2018 AIA President Carl Elefante
Gabriella Marks 2018 AIA President Carl Elefante

After 27 years in prison, Nelson Mandela became president of South Africa. His greatest challenge was to successfully transition the country from apartheid to a multicultural society. Mandela understood that South Africa’s survival depended on uniting a deeply divided nation. Recognizing that the inequities and crimes of the past must be confronted as the first step toward forgiving, trusting, and healing, Mandela established the Truth and Reconciliation Commission.

Today the architectural profession is compelled to confront its own history of inequities, and even crimes, if it is to survive and thrive into the future. This year, the #MeToo movement has given voice to thousands, mostly women, who have suffered harassment and abuse in the workplace, including several high-profile cases in the architectural profession.

Our profession must do everything possible to support those who have been targeted and abused, and to hold harassers and abusers fully accountable for their actions. But if we are going to make our profession equitable and just, we cannot stop there.

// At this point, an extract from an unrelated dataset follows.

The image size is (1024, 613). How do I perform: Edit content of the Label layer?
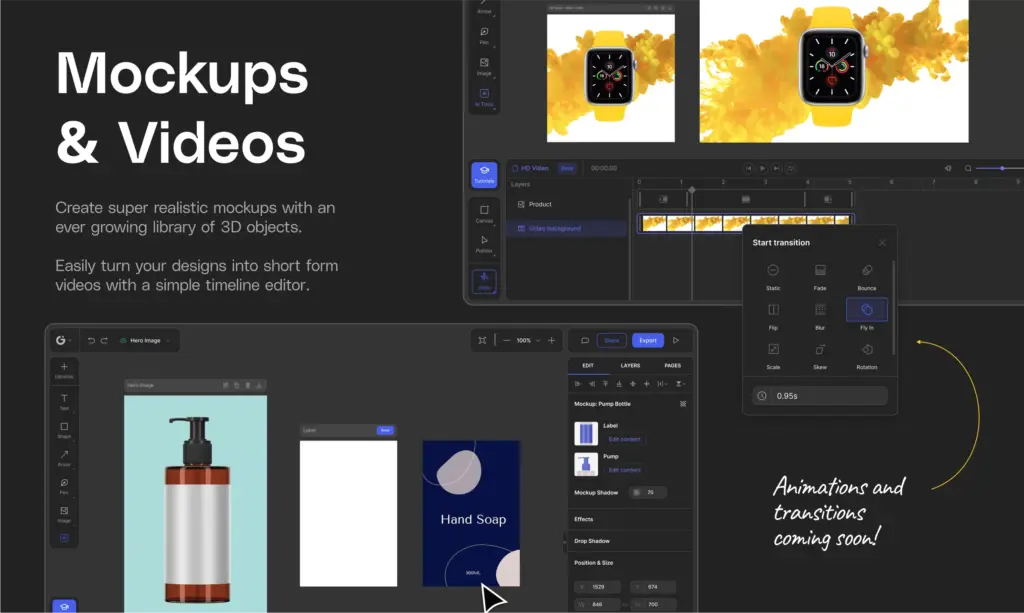coord(626,440)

The stories reported this year reveal a profession that all-too-frequently favors talent over character. Abuse in architecture is not limited to sexual abuse—far from it. Our profession has been shown to knowingly tolerate, even enable, abuses by the powerful and acclaimed, and practices that perpetuate inequality, inequity, and exclusion.

As our association works diligently and urgently to eliminate harassment, abuse, and inequity, I have come to understand that most acts that tolerate and enable them are born of ignorance and an outdated professional culture. But, as the saying goes, “Ignorance is no excuse.” Culture changes as attitudes and actions change.

Is our profession capable of praising the creations of, for example, Stanford White and Louis Kahn without idolizing them as people? This is not an easy proposition. It requires complex and nuanced thought, qualities that are all too often missing in today’s discourse. Granted, our profession requires singleness of purpose, but not at the expense of common decency and respect for the contributions of others.

Our profession cannot transform studio and workplace culture without changing how we teach and work. How many universities have truly changed the design studio experience? I know of few, most at community colleges. How many firms are still built around a single master designer? On this count I’m more optimistic. Larger-than-life personalities are being displaced with branded firms. (I say this without cynicism. Branding is this era’s method for defining common purpose.)